Margaret Brundage illustrates one of Robert E. Howard’s Conan stories on the August 1934 cover of Weird Tales. In the interior. H.R. Hammond provides an undead woman (as I read it) for Hugh B. Cave’s story “The Isle of Dark Magic.”

“Before him the statue was in motion and the blue flame in the dish became a wavering, living tongue of fire.”

This issue of Weird Tales is available to read and download at the Internet Archive.

I’m guessing she’s the loot

A classic trope well done by Margaret Brundage on the cover of the June 1936 Weird Tales.

In the interior art, Howard S. De Lay (1876-1950) brings the sexy in his illustration of Robert E. Howard’s “Black Canaan,” a story published in the same month as Howard ended his own life.

“And that cursed skull danced with her, rattling and clashing on the sand.”

I don’t think De Lay’s art has been featured here before, but he was a relatively prolific pulp and comics artist. This specialty blog has a short biographical article on him.

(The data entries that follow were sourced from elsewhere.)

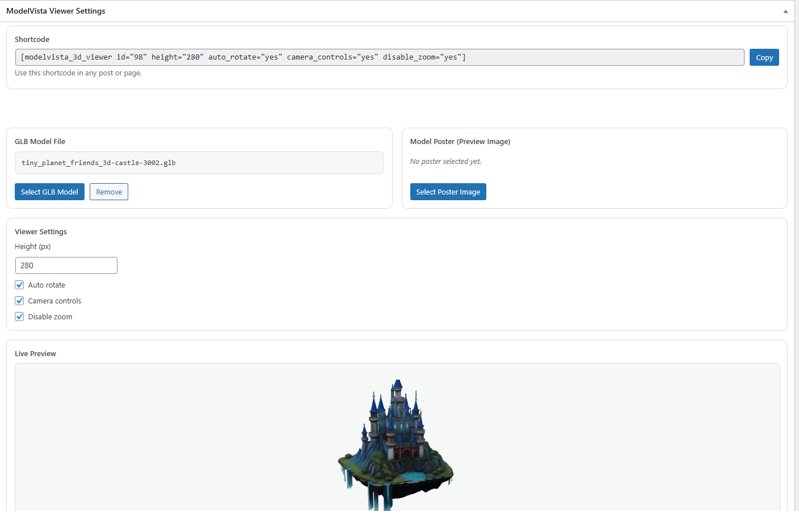Click the Auto rotate label text
Image resolution: width=799 pixels, height=511 pixels.
47,285
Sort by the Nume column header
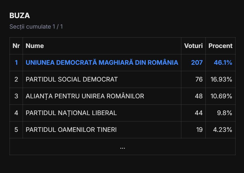 pos(35,46)
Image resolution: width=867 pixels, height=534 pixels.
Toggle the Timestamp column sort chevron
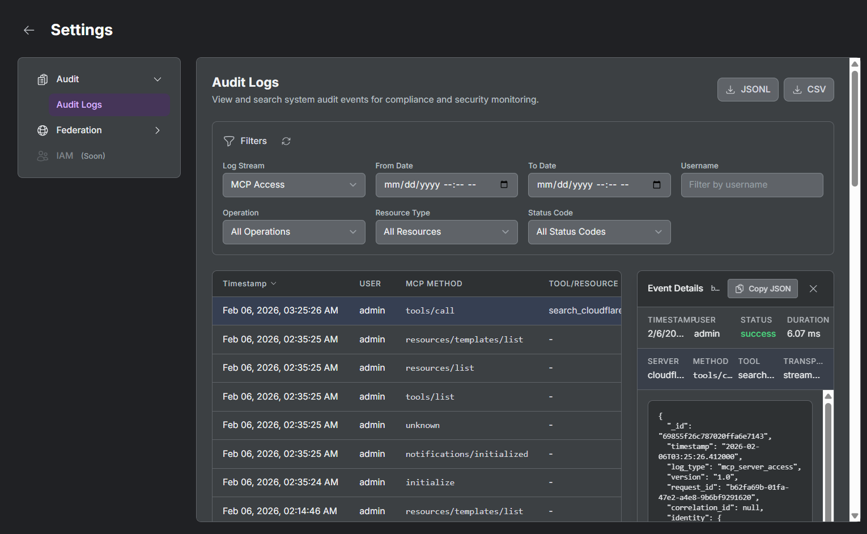274,283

This issue of Weird Tales is available to read and download at the Internet Archive.

Some tropical menace

Why go exploring a tropical island in your clingy nightgown? You’ll attract racial menace that way, as Margaret Brundage illustrates on this June 1934 cover of Weird Tales.

The interior art for this issue is less spectacular than others, though there is an interesting piece by the mysterious H.R. Hammond at the head of another early Robert E. Howard story, “The Haunter of the Ring.”

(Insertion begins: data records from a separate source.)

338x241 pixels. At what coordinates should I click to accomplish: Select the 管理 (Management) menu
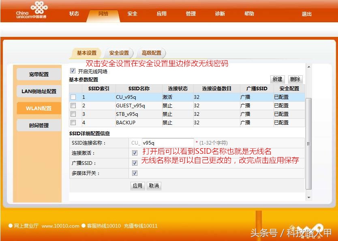click(x=190, y=13)
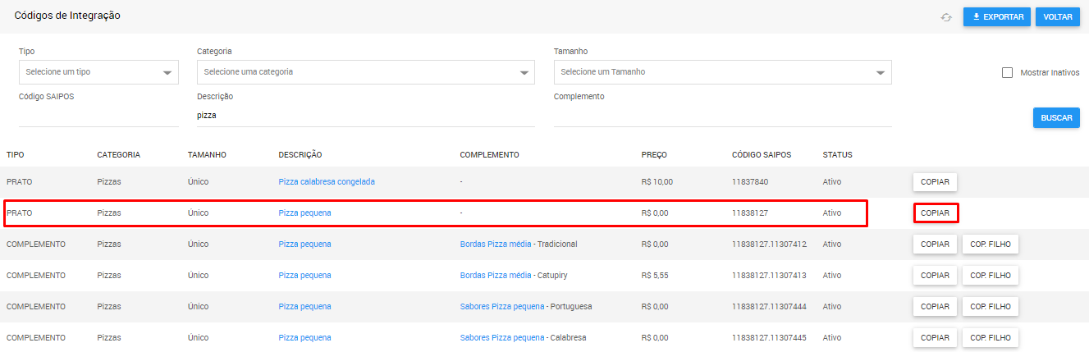Click the Descrição field containing pizza
This screenshot has width=1089, height=352.
(x=366, y=116)
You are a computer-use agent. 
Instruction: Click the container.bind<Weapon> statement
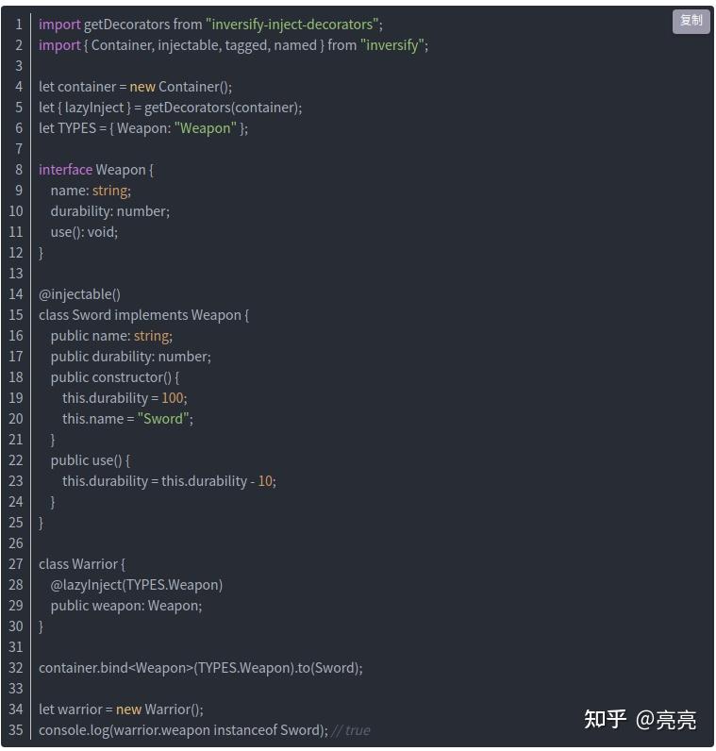200,668
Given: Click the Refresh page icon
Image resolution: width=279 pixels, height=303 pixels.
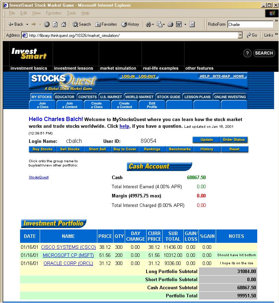Looking at the screenshot, I should tap(56, 24).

“Only for brief instants could it drive her spirit into the void and animate her form.”

This issue of Weird Tales is available to read or download from the Internet Archive.

Short and clingy lingerie is de rigueur when worshipping the Black God

C.L. Moore drew the long straw and got her story “The Black God’s Kiss” illustrated by Margaret Brundage on the October 1934 cover of Weird Tales. The site Galactic Central has a version of the cover in an alternate and brighter color scheme.

This issue also has one of Robert E. Howard’s early Conan stories, “The People of the Black Circle,” complete with an interior illustration by our friend Hugh Rankin.

“He heard Yasmina scream.”

This issue of Weird Tales is available to read and download at the Internet Archive.